Many of the deadliest cancers—from pancreatic to colorectal and lung tumors—depend on a single molecular “on switch” called RAS. When this switch gets jammed in the ON position, cells grow uncontrollably. Drug developers have struggled for decades to turn RAS off directly. This study explores a different tactic: hunting for natural compounds that can quietly block the helper protein that RAS needs to reach its place of action, potentially dimming its signal without having to hit RAS head-on.

A Hidden Helper in Cancer Cells

RAS proteins must sit on the inner surface of the cell membrane to send growth signals. To get there, they carry a greasy tail that allows them to anchor in the membrane. A chaperone protein called PDE6D acts like a taxi, shielding this tail as RAS travels through the watery interior of the cell. PDE6D has a narrow, oil-lined tunnel that grips the RAS tail. If that tunnel is plugged, RAS is more likely to end up in the wrong place, weakening its ability to drive cancer. Because many existing RAS drugs only work for a small subset of mutations, researchers are keen to explore PDE6D as an indirect but more broadly relevant target.
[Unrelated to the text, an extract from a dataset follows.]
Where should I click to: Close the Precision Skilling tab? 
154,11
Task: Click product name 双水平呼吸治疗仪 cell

Using Computers to Mine Nature’s Chemical Library

Rather than relying on synthetic chemicals alone, the author turned to a curated library of over a thousand purchasable natural products—molecules originally derived from plants, microbes, and other living sources. Powerful computer tools were used to screen this library against the 3D structure of PDE6D. In this virtual test, each molecule was “docked” into the tunnel to see how snugly and favorably it might bind. The best-scoring candidates were then examined more closely with quantum-level calculations, which probe how electrons are arranged in each molecule and how easily they can participate in stabilizing interactions inside the protein pocket.
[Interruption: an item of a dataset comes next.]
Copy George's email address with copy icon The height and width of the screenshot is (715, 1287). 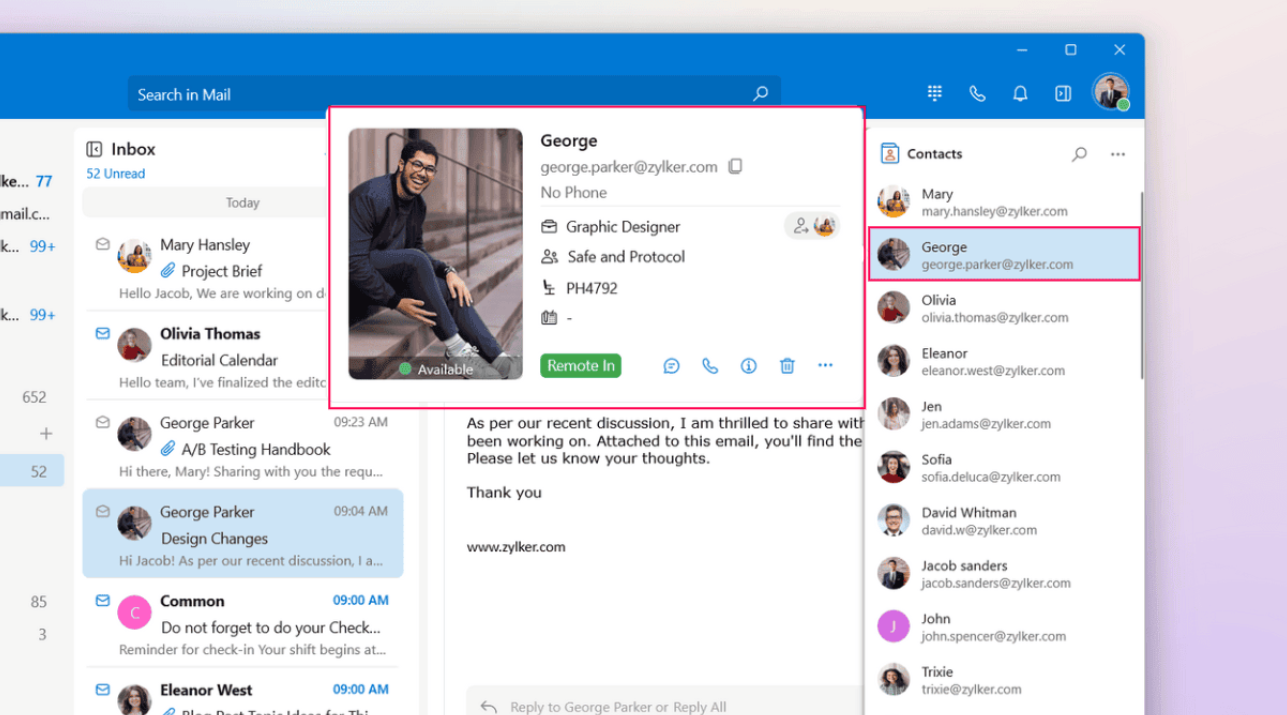click(735, 166)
Stress-Testing Promising Candidates in Motion

Proteins and small molecules do not sit still inside cells, so the study went beyond static snapshots. Using long molecular dynamics simulations that follow atomic motions over half a microsecond, the researcher watched how each promising natural compound behaved inside the PDE6D tunnel over time. Two candidates, labeled MolPort-039-052-621 and MolPort-002-507-186, stayed lodged in the tunnel with stable contact networks, while a third molecule drifted toward the tunnel exit and became more weakly attached. Additional analyses mapped which parts of the PDE6D structure flexed or quieted down upon binding, and how the complex explored its “energy landscape”—essentially, which shapes were most comfortable and long-lived.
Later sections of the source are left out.